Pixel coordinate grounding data
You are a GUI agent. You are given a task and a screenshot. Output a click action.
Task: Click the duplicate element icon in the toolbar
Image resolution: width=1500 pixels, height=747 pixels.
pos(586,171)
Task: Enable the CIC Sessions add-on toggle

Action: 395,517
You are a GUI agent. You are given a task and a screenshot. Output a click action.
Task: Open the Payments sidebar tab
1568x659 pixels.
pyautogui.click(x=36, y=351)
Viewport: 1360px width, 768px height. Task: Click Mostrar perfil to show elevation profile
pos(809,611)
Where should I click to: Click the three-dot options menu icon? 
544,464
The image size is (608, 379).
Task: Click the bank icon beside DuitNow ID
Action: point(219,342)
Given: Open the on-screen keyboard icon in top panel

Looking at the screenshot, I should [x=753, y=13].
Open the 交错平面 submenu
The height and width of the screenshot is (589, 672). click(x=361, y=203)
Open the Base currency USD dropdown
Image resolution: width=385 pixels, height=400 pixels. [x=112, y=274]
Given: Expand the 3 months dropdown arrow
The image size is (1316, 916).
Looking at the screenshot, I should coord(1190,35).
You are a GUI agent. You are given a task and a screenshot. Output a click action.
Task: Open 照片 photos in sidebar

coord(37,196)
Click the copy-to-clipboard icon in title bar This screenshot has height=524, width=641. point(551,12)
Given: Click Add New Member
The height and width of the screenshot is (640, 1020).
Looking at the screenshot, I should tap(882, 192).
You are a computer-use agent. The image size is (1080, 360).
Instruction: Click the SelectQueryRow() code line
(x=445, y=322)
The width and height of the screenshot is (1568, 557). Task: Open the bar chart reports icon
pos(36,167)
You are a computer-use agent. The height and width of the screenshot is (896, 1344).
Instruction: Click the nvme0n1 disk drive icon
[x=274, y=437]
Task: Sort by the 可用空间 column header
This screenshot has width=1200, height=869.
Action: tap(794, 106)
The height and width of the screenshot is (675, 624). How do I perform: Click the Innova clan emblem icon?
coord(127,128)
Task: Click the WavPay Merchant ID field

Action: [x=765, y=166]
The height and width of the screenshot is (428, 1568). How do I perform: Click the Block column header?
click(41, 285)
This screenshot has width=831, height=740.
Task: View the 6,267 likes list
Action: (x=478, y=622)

### Required work
Write out the data again, exactly and in full.

### Completed task
You are a GUI agent. You are given a task and a screenshot. Output a click action.
Task: Click the duplicate element icon in the toolbar
Image resolution: width=1500 pixels, height=747 pixels.
pos(586,171)
Task: Enable the CIC Sessions add-on toggle

Action: 395,517
You are a GUI agent. You are given a task and a screenshot. Output a click action.
Task: Open the Payments sidebar tab
1568x659 pixels.
pyautogui.click(x=36, y=351)
Viewport: 1360px width, 768px height. Task: Click Mostrar perfil to show elevation profile
pos(809,611)
Where should I click to: Click the three-dot options menu icon? 
544,464
The image size is (608, 379).
Task: Click the bank icon beside DuitNow ID
Action: point(219,342)
Given: Open the on-screen keyboard icon in top panel

Looking at the screenshot, I should [x=753, y=13].
Open the 交错平面 submenu
The height and width of the screenshot is (589, 672). click(x=361, y=203)
Open the Base currency USD dropdown
Image resolution: width=385 pixels, height=400 pixels. [x=112, y=274]
Given: Expand the 3 months dropdown arrow
The image size is (1316, 916).
Looking at the screenshot, I should coord(1190,35).
You are a GUI agent. You are given a task and a screenshot. Output a click action.
Task: Open 照片 photos in sidebar

coord(37,196)
Click the copy-to-clipboard icon in title bar This screenshot has height=524, width=641. point(551,12)
Given: Click Add New Member
The height and width of the screenshot is (640, 1020).
Looking at the screenshot, I should tap(882, 192).
You are a computer-use agent. The image size is (1080, 360).
Instruction: Click the SelectQueryRow() code line
(x=445, y=322)
The width and height of the screenshot is (1568, 557). Task: Open the bar chart reports icon
pos(36,167)
You are a computer-use agent. The height and width of the screenshot is (896, 1344).
Instruction: Click the nvme0n1 disk drive icon
[x=274, y=437]
Task: Sort by the 可用空间 column header
This screenshot has width=1200, height=869.
Action: tap(794, 106)
The height and width of the screenshot is (675, 624). How do I perform: Click the Innova clan emblem icon?
coord(127,128)
Task: Click the WavPay Merchant ID field

Action: [x=765, y=166]
The height and width of the screenshot is (428, 1568). How do I perform: Click the Block column header?
click(41, 285)
This screenshot has width=831, height=740.
Task: View the 6,267 likes list
Action: (x=478, y=622)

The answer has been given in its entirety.